酷兔英语

  La Coursier de Jeanne DArc

   by Linda McCarriston

   You know that they burned her horse

   before her. Though it is not recorded,

   you know that they burned her Percheron

   first, before her eyes, because you

   know that story, so old that story,

   the routine story, carried to its

   extreme, of the cruelty that can make

   of what a woman hears a silence,

   that can make of what a woman sees

   a lie. She had no son for them to burn,

   for them to take from her in the world

   not of her making and put to its pyre,

   so they layered a greater one in front of

   where she was staked to her own--

   as you have seen her pictured sometimes,

   her eyes raised to the sky. But they were

   not raised. This is yet one of their lies.

   They were not closed.
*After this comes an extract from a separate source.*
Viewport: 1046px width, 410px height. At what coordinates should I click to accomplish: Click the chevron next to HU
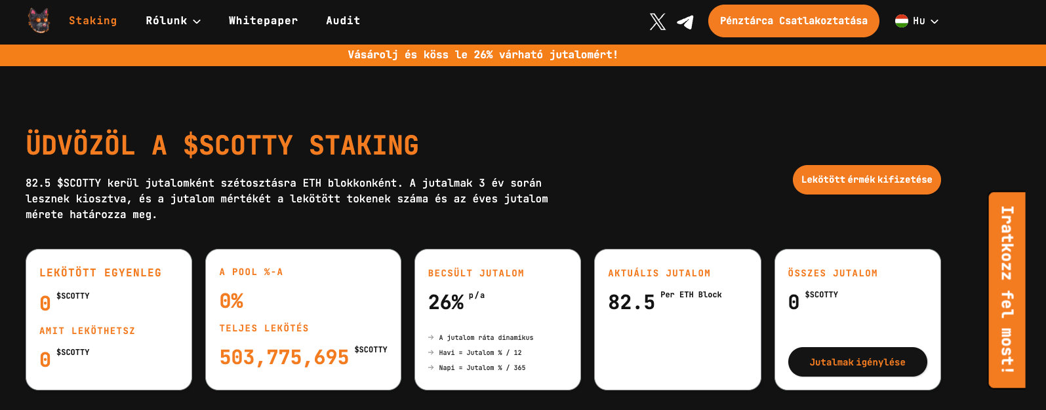point(935,22)
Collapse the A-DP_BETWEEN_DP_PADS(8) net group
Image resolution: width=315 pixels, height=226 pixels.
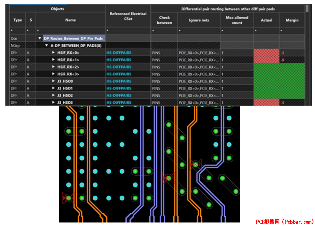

Though her hands

   were bound behind her, and her feet were

   bound deep in what would become fire,

   she watched. Of greenwood stakes

   head-high and thicker than a man's waist

   they laced the narrow corral that would not

   burn until flesh had burned, until

   bone was burning, and laid it thick

   with tinder--fatted wicks and sulphur,

   kindling and logs--and ran a ramp

   up to its height from where the gray horse

   waited, his dapples making of his flesh

   a living metal, layers of life

   through which the light shone out

   in places as it seems to through the flesh

   of certain fish, a light she knew

   as purest, coming, like that, from within.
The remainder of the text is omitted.